* Exercise prompt
Reproduce the records verbatim, from their first line through the line containing "tap(720, 639)", with both ends included.

* Recorded information
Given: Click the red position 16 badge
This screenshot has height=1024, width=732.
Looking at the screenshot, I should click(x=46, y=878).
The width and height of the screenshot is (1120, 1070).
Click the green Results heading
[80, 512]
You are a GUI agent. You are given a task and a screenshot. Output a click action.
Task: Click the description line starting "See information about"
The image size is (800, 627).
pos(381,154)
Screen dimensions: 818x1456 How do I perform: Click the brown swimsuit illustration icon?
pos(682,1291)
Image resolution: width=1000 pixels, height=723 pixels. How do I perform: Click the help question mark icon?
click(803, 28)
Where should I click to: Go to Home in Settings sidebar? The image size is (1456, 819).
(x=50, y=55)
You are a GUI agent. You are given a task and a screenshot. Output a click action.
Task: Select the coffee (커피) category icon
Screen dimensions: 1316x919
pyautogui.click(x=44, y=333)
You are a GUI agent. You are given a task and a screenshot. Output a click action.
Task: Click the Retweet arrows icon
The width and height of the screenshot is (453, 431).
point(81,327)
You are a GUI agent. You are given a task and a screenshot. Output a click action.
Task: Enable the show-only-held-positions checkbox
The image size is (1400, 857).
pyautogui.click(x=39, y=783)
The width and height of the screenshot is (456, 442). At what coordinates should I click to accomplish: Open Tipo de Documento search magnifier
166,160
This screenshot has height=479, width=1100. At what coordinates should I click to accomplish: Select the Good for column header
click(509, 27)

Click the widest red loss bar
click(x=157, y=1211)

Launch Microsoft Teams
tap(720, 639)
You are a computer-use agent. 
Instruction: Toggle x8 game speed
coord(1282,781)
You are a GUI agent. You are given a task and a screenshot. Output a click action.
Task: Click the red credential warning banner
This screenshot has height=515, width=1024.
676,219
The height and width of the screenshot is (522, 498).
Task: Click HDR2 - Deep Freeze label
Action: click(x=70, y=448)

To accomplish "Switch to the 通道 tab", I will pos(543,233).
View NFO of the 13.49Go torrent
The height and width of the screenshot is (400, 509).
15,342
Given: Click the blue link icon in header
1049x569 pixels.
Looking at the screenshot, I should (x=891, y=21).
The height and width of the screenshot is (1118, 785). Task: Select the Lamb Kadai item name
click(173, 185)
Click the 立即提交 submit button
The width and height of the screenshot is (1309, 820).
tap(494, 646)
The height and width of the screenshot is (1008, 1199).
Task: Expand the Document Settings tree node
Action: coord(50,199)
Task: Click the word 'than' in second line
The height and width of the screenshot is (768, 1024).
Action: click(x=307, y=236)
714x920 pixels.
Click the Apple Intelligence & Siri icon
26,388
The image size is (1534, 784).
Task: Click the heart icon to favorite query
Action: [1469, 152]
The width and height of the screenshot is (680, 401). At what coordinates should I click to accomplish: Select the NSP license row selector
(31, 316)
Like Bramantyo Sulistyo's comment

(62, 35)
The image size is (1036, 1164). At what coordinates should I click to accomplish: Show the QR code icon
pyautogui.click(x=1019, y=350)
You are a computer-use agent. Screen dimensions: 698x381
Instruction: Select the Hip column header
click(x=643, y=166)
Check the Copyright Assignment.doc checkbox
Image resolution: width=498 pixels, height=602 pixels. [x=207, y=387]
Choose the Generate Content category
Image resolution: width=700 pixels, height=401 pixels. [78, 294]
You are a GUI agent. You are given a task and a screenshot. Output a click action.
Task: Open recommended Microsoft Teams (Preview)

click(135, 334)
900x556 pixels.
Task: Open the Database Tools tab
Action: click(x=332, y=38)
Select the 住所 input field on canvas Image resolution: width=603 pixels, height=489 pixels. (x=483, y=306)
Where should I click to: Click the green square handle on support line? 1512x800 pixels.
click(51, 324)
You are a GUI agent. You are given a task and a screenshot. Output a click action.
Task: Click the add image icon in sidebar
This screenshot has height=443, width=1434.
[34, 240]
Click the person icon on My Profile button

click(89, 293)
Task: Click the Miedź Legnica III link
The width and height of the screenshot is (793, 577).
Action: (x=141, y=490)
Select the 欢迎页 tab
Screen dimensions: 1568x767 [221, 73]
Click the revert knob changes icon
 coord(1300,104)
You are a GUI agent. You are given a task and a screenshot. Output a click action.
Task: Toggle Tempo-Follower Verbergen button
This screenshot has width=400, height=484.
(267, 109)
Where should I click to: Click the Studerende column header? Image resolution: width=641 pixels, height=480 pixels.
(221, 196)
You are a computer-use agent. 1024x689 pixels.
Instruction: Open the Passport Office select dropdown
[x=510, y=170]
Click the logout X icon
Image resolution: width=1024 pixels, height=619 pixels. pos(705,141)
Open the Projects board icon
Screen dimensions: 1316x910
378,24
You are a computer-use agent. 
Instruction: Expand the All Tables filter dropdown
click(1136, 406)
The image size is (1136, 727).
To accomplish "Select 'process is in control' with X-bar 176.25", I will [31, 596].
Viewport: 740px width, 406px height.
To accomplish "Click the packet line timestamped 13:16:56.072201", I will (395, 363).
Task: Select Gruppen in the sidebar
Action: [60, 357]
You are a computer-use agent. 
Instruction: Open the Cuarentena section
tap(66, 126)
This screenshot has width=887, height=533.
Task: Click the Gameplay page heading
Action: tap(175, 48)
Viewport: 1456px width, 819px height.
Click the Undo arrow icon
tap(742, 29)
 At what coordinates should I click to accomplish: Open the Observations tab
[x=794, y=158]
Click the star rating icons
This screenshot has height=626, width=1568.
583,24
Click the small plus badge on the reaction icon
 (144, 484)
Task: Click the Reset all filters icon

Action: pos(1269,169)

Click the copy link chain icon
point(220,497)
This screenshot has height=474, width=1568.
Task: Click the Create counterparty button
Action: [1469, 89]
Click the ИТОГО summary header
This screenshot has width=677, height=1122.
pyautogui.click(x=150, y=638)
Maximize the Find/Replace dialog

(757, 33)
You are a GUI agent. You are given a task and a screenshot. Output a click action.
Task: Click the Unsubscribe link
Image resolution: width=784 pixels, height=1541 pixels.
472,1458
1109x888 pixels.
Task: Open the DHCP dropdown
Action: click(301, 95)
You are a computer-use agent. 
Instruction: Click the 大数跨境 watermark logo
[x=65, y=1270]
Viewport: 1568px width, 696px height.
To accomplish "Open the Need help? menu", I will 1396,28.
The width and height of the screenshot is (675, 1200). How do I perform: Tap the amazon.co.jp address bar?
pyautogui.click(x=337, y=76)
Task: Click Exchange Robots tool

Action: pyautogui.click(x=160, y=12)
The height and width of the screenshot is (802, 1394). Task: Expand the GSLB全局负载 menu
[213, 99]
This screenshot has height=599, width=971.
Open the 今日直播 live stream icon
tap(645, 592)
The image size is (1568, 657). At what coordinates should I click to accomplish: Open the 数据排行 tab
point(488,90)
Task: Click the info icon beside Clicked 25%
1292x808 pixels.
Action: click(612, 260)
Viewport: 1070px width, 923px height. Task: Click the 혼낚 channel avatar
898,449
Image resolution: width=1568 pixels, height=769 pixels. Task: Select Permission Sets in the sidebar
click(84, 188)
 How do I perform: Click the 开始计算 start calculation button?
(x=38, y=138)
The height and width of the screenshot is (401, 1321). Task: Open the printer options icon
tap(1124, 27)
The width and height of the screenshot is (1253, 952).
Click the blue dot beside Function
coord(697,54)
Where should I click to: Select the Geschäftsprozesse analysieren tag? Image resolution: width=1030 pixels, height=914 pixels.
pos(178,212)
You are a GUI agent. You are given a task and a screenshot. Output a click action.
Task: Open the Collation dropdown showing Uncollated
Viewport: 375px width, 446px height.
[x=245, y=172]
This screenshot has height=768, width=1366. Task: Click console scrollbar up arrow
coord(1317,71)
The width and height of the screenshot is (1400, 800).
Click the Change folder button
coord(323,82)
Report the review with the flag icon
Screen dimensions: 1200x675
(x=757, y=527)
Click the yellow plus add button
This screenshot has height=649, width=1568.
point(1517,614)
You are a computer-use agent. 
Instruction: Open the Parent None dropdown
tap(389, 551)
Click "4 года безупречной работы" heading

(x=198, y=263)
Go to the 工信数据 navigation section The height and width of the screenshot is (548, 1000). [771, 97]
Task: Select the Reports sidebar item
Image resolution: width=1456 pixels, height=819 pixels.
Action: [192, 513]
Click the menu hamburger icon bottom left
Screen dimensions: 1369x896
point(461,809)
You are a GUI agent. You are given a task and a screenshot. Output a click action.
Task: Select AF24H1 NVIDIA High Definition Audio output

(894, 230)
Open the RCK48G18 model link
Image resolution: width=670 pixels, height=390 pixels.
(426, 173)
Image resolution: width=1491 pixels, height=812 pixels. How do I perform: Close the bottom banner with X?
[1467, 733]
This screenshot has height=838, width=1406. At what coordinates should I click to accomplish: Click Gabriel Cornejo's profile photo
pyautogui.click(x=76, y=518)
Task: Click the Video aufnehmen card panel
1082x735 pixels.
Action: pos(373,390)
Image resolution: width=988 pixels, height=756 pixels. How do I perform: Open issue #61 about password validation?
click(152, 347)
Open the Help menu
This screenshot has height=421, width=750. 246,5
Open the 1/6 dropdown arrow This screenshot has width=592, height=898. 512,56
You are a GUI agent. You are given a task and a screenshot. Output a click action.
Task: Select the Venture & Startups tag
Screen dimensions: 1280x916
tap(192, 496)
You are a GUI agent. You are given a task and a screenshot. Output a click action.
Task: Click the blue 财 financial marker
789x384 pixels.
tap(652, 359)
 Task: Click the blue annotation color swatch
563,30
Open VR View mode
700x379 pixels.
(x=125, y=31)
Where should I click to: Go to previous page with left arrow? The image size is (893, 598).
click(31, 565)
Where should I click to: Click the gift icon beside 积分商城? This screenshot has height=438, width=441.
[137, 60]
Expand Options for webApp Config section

* The output
Given: Click the red position 16 badge
This screenshot has height=1024, width=732.
Looking at the screenshot, I should click(x=46, y=878).
The width and height of the screenshot is (1120, 1070).
Click the green Results heading
[80, 512]
You are a GUI agent. You are given a task and a screenshot. Output a click action.
Task: Click the description line starting "See information about"
The image size is (800, 627).
pos(381,154)
Screen dimensions: 818x1456 How do I perform: Click the brown swimsuit illustration icon?
pos(682,1291)
Image resolution: width=1000 pixels, height=723 pixels. How do I perform: Click the help question mark icon?
click(803, 28)
Where should I click to: Go to Home in Settings sidebar? The image size is (1456, 819).
(x=50, y=55)
You are a GUI agent. You are given a task and a screenshot. Output a click action.
Task: Select the coffee (커피) category icon
Screen dimensions: 1316x919
pyautogui.click(x=44, y=333)
You are a GUI agent. You are given a task and a screenshot. Output a click action.
Task: Click the Retweet arrows icon
The width and height of the screenshot is (453, 431).
point(81,327)
You are a GUI agent. You are given a task and a screenshot. Output a click action.
Task: Enable the show-only-held-positions checkbox
The image size is (1400, 857).
pyautogui.click(x=39, y=783)
The width and height of the screenshot is (456, 442). At what coordinates should I click to accomplish: Open Tipo de Documento search magnifier
166,160
This screenshot has height=479, width=1100. At what coordinates should I click to accomplish: Select the Good for column header
click(509, 27)

Click the widest red loss bar
click(x=157, y=1211)

Launch Microsoft Teams
tap(720, 639)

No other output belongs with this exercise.